### Text section
━━━━━━━━━━
# Keeping a crab spider?



## flamingpie (Jun 2, 2014)

It's been ages since I've posted here, and I just caught my first new spider of the year. I'm almost positive he's a crab spider from the formation of his eyes and the way he moves, but I'm not positive. I'll post pictures for ID as soon as my sister returns the battery from my camera so I can actually take them, but in the meantime, I was hoping for advice on keeping one. I've only really kept jumping spiders in the long term, and while I like crab spiders, I have no real idea of what they need. Should I give him substrate/if so what kind? Any ideas for feeding? I'm a complete newbie in this, so any advice would be great.


----------



## Smokehound714 (Jun 2, 2014)

they like hanging out on flowers, or objects that match their coloration.

  I would simply use yellow or white objects.


----------



## flamingpie (Jun 2, 2014)

Awesome, thanks. I'll put some yellow flowers in the tank. Do you think I need to put dirt on the bottom, or is he better off without, like a jumper?


----------



## Smokehound714 (Jun 2, 2014)

flamingpie said:


> Awesome, thanks. I'll put some yellow flowers in the tank. Do you think I need to put dirt on the bottom, or is he better off without, like a jumper?
━━━━━━━━━━
### Rows
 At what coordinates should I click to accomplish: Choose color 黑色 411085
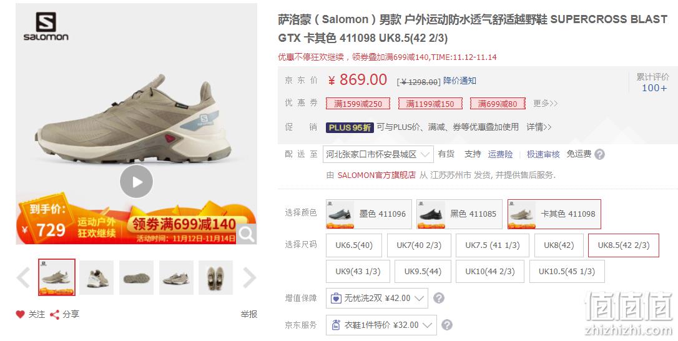(x=459, y=214)
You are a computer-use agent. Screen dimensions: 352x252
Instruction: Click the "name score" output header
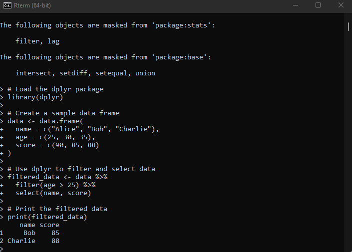click(39, 225)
━━━━━━━━━━
### Work instructions
a: Answer these questions about the crab spider thread:
(i) What kind of spider has flamingpie mainly kept over the long term?
(ii) What colors of objects does Smokehound714 suggest using?
(iii) What does flamingpie need back before taking pictures?
b: From the crab spider thread, extract the passage between "It's been ages" and "or white objects.", inclusive.

### Solutions by task
a:
(i) Jumping spiders
(ii) Yellow or white
(iii) The battery from the camera, which flamingpie's sister has

b:
It's been ages since I've posted here, and I just caught my first new spider of the year. I'm almost positive he's a crab spider from the formation of his eyes and the way he moves, but I'm not positive. I'll post pictures for ID as soon as my sister returns the battery from my camera so I can actually take them, but in the meantime, I was hoping for advice on keeping one. I've only really kept jumping spiders in the long term, and while I like crab spiders, I have no real idea of what they need. Should I give him substrate/if so what kind? Any ideas for feeding? I'm a complete newbie in this, so any advice would be great.


----------



## Smokehound714 (Jun 2, 2014)

they like hanging out on flowers, or objects that match their coloration.

  I would simply use yellow or white objects.